The Odd Couple: China and North Korea
Are Beijing and Pyongyang finally on the outs? Recent reports that the People’s Republic of China (PRC) has not exported any crude oil to North Korea for the last three months certainly raise the possibility.
But hopes of a rift have been dashed before. To assess the situation accurately, one must first understand Chinese security calculations about the Korean peninsula. These calculations are a product of Chinese national interests and concerns of the Chinese Communist Party, all colored with historical and political considerations.
Chinese Concepts of Security
For the PRC, national security is rooted in several “core interests.” These were formally enunciated in 2009 by Senior Councilor for Foreign Affairs Dai Bingguo: The PRC’s number one core interest is to maintain its fundamental system and state security; next is state sovereignty and territorial integrity; and third is the continued stable development of the economy and society.
This characterization highlights that the PRC’s foremost priority is the Chinese Communist Party’s (CCP) ability to retain power. The two pillars of nation and Party are viewed as inseparable. Indeed, a major element of national security is the ability of the Party to “stand up to hostile or meddling powers that might challenge the CCP’s credentials as guardians of China’s international interests.” From the Chinese perspective, national security requires continued CCP rule.

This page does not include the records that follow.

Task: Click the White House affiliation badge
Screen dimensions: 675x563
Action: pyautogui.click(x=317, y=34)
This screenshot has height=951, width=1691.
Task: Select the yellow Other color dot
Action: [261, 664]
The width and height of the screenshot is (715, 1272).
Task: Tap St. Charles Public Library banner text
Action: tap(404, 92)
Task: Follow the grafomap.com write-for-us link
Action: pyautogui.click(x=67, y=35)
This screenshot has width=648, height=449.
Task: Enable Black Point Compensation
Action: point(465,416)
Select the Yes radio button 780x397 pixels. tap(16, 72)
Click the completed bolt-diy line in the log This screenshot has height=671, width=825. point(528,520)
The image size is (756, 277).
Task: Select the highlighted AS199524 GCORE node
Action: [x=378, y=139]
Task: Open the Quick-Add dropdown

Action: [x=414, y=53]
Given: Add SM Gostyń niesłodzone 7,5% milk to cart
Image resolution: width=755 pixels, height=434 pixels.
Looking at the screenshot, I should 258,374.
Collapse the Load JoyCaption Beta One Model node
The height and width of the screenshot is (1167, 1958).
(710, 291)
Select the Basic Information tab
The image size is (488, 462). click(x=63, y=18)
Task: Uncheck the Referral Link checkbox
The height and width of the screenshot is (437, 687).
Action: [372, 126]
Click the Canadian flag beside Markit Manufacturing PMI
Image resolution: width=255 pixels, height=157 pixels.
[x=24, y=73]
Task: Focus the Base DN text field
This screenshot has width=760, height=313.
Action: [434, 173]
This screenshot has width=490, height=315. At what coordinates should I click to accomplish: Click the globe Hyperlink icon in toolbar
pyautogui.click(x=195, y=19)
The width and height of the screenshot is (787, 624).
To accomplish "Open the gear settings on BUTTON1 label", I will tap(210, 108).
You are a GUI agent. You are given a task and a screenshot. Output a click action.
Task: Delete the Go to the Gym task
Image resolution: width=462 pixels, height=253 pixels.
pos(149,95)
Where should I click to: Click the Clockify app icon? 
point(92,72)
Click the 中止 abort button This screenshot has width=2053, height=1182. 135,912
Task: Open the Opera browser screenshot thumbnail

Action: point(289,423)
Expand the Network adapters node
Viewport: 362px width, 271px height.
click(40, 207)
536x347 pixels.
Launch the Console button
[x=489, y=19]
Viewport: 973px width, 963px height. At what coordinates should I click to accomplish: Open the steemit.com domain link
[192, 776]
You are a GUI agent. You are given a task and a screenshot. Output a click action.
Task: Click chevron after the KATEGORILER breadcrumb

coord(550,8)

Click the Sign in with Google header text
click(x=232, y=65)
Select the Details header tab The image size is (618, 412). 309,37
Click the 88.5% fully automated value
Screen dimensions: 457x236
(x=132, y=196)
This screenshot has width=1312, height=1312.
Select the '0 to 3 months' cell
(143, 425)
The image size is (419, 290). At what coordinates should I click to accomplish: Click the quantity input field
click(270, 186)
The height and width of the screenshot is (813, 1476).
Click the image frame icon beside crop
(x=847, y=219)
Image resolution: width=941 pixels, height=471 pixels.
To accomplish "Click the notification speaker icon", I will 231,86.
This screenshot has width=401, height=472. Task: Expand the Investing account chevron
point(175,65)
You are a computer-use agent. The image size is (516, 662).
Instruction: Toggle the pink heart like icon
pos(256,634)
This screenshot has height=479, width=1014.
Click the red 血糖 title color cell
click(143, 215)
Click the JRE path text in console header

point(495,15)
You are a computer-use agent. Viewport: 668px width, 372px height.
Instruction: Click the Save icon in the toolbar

Recent Security Developments
The PRC’s security assessment of Northeast Asia, and especially the Korean peninsula, must reconcile several realities:
· South Korea (ROK) is a major trading partner, even as it is also a major ally of the United States
· North Korea is an economic cripple, even as it is aligned with the PRC.
· North Korea is not necessarily amenable to Chinese advice, much less Chinese instruction.
· The United States maintains a major security presence in the region, leveraging access to bases in Japan and the ROK.
The “core interests” laid out by Dai Bingguo suggest that the PRC’s security interests would be best served by maintaining good relations with both North Korea and the ROK, while forestalling development of any grand coalition of the ROK, United States and Japan that could contain the PRC and adversely affect Chinese economic development.
Yet, for much of the 2000s, Beijing pressed historical and territorial issues that would antagonize Seoul. In 2003, Chinese officials asked UNESCO to declare ancient tombs from the kingdom of Koguryo in the PRC as world heritage sites. Simultaneously, the “Northeast Asia History Project,” a Beijing-funded endeavor, tried to establish that the Koguryo kingdom was, in fact, a part of Chinese culture. It is believed that the latter project was meant to forestall any future attempt by a reunified Korea to claim Chinese territory with substantial ethnic Korean populations. However, it might have been intended to signal to Pyongyang, and possibly Seoul, that instability on the peninsula could lead to Chinese intervention—justified by historical claims to the northern portion. Chinese claims to the Senkakus and much of the South China Sea appear rooted in similar claims.
Another territorial dispute arose in 2006, when Chinese officials indicated that Socotra Rock was properly part of the PRC, based on the PRC’s exclusive economic zone (EEZ). The issue became more pointed in 2011, when Beijing dispatched three vessels to the vicinity of the disputed are—and, more recently, when it declared that its Air Defense Identification Zone (ADIZ) includes the airspace over Socotra Rock.
Sino-South Korean relations arguably reached their nadir in the wake of the 2010 North Korean attack on the South Korean frigate Cheonan and the subsequent shelling of Yeonpyeong. While neither action was perpetrated by the Chinese, Beijing’s refusal to condemn the attacks alienated the ROK.
Chinese Efforts to Improve Relations
Sino-South Korean relations have improved, however, since these 2010 incidents. Economic ties between the two states were never disrupted, and the constant stream of commerce limited the impact of Chinese reticence. The PRC remains the ROK’s most important trade partner—serving as both the largest exporter of goods to the ROK and as its largest export market. Efforts to negotiate a Sino-South Korean free trade agreement reflect this extensive economic relationship.